Directions – Only one stretch of the records below is wanted: the lines from the one holding "رياضة (326, 167)" through the one holding "تاج الدين ورئيس". Return it exactly, both ends included.

Extracted data entries

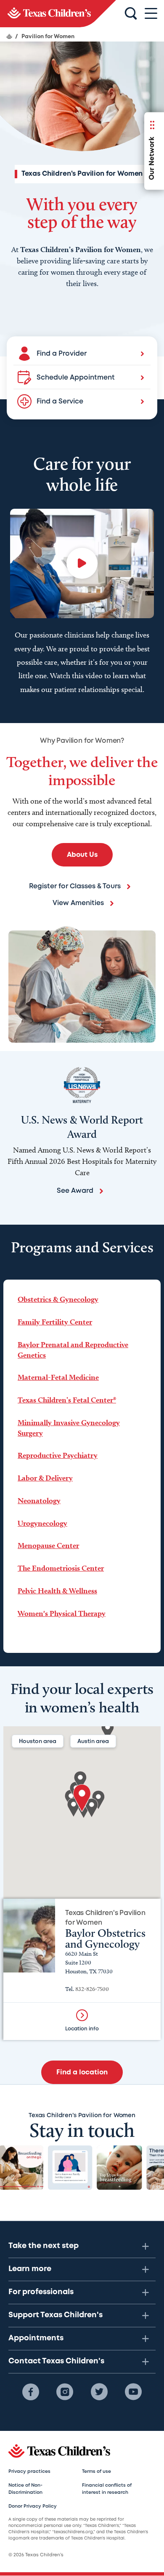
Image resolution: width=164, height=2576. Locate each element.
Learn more (29, 2269)
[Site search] (130, 14)
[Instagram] (65, 2392)
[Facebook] (31, 2392)
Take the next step (43, 2246)
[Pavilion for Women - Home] (58, 13)
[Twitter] (99, 2392)
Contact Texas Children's (56, 2361)
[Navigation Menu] (151, 13)
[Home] (9, 36)
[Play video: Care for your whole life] (82, 563)
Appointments (35, 2338)
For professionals (41, 2292)
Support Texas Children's (55, 2315)
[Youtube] (133, 2392)
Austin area (93, 1741)
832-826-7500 (92, 1989)
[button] (82, 1798)
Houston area (37, 1741)
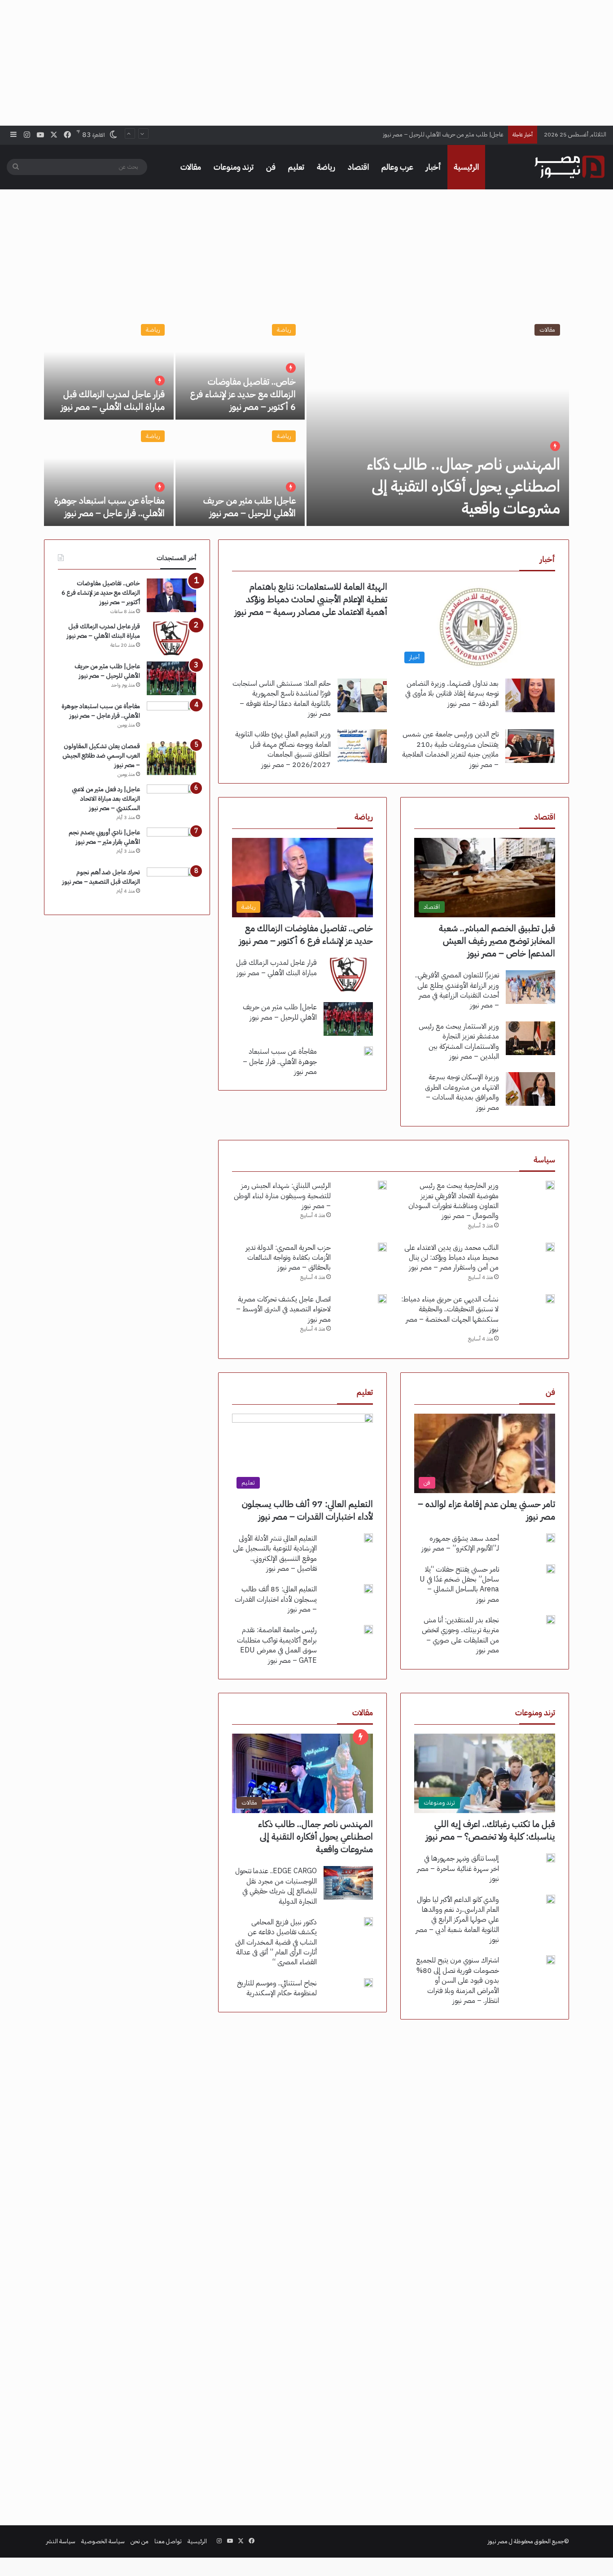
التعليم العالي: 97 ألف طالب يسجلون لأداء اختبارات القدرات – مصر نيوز (307, 1510)
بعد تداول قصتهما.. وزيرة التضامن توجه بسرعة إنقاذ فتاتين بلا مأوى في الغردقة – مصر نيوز (452, 693)
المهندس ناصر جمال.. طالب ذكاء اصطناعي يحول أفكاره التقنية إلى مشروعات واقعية (463, 486)
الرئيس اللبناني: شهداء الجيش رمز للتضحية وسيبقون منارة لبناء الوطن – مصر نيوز (282, 1195)
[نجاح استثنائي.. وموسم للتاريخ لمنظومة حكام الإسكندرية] (368, 1982)
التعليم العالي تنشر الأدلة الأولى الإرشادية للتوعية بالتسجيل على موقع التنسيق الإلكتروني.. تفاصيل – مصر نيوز (275, 1553)
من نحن (140, 2541)
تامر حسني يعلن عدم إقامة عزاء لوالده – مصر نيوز (486, 1510)
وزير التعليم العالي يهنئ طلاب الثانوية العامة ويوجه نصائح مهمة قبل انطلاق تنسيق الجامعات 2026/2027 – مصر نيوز (283, 749)
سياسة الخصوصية (103, 2541)
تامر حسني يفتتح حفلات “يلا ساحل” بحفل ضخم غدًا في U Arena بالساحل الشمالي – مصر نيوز (459, 1584)
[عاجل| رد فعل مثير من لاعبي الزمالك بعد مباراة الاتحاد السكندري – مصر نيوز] (171, 801)
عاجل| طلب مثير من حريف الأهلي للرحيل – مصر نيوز (249, 507)
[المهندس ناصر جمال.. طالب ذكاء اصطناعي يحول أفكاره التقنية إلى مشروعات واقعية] (437, 420)
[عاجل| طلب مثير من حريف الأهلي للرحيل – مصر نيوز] (240, 473)
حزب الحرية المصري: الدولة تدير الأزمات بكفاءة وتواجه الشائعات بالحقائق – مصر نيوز (288, 1257)
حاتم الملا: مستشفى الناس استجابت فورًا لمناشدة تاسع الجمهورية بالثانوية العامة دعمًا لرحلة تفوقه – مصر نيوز (281, 698)
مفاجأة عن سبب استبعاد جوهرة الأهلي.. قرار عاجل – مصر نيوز (433, 134)
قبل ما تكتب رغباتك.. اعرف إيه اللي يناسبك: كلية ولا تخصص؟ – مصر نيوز (490, 1830)
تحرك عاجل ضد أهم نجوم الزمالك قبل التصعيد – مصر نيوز (101, 876)
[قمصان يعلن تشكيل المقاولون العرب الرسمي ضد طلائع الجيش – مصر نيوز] (171, 758)
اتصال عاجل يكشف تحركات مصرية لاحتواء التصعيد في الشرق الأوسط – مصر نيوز (283, 1309)
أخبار (433, 167)
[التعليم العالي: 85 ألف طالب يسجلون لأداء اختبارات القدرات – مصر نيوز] (368, 1588)
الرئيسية (466, 167)
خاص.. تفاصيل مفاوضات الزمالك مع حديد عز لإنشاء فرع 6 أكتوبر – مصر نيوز (243, 394)
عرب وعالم (397, 167)
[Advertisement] (306, 63)
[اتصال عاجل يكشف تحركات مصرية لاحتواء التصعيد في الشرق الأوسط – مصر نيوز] (382, 1298)
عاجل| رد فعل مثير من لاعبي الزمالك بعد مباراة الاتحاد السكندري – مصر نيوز (106, 798)
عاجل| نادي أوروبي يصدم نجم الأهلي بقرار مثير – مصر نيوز (104, 837)
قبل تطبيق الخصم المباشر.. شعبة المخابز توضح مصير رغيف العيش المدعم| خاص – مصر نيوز (497, 940)
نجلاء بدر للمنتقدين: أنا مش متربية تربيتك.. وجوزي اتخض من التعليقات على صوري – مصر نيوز (460, 1635)
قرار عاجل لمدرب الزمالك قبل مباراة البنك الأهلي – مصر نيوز (113, 400)
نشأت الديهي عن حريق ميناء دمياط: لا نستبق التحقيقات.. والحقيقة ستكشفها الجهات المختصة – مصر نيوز (450, 1314)
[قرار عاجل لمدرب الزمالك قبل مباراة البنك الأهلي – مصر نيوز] (109, 367)
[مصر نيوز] (569, 166)
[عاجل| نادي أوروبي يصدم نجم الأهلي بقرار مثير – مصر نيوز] (171, 844)
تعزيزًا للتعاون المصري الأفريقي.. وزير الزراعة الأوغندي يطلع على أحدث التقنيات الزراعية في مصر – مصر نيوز (457, 990)
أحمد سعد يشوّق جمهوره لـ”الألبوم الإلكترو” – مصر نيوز (460, 1543)
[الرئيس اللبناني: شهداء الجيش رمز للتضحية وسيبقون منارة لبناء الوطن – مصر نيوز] (382, 1185)
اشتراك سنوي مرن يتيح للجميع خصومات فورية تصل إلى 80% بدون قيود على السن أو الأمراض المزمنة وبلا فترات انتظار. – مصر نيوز (457, 1980)
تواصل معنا (168, 2541)
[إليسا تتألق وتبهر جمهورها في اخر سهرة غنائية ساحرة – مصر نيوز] (550, 1857)
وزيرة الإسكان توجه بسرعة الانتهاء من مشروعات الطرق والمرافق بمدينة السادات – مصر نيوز (462, 1092)
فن (271, 167)
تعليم (296, 167)
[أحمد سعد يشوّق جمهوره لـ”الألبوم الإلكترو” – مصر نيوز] (550, 1537)
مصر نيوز (498, 2541)
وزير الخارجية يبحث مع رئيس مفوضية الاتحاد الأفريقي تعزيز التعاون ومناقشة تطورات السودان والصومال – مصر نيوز (453, 1200)
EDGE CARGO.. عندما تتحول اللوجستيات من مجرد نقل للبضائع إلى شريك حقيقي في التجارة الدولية (276, 1886)
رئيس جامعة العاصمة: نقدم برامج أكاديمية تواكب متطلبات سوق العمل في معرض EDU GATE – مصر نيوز (277, 1645)
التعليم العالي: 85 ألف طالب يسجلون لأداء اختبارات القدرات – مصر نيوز (276, 1599)
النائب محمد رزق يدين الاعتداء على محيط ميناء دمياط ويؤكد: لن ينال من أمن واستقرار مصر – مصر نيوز (451, 1257)
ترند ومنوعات (234, 167)
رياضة (326, 167)
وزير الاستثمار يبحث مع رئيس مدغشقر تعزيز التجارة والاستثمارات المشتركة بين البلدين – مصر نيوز (459, 1041)
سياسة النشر (60, 2541)
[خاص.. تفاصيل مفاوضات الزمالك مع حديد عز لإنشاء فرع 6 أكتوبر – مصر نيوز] (240, 367)
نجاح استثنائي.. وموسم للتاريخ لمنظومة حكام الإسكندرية (277, 1988)
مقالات (190, 167)
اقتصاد (358, 167)
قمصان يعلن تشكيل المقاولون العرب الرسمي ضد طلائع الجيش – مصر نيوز (101, 755)
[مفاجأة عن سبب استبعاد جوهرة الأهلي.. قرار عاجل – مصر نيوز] (109, 473)
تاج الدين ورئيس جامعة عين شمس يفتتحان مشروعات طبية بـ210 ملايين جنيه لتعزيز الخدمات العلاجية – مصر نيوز (450, 749)
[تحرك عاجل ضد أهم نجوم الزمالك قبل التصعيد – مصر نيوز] (171, 884)
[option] (306, 420)
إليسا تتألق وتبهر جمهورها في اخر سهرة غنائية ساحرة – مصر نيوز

Output –
رياضة (326, 167)
وزير الاستثمار يبحث مع رئيس مدغشقر تعزيز التجارة والاستثمارات المشتركة بين البلدين – مصر نيوز (459, 1041)
سياسة النشر (60, 2541)
[خاص.. تفاصيل مفاوضات الزمالك مع حديد عز لإنشاء فرع 6 أكتوبر – مصر نيوز] (240, 367)
نجاح استثنائي.. وموسم للتاريخ لمنظومة حكام الإسكندرية (277, 1988)
مقالات (190, 167)
اقتصاد (358, 167)
قمصان يعلن تشكيل المقاولون العرب الرسمي ضد طلائع الجيش – مصر نيوز (101, 755)
[مفاجأة عن سبب استبعاد جوهرة الأهلي.. قرار عاجل – مصر نيوز] (109, 473)
تاج الدين ورئيس جامعة عين شمس يفتتحان مشروعات طبية بـ210 ملايين جنيه لتعزيز الخدمات العلاجية – مصر نيوز (450, 749)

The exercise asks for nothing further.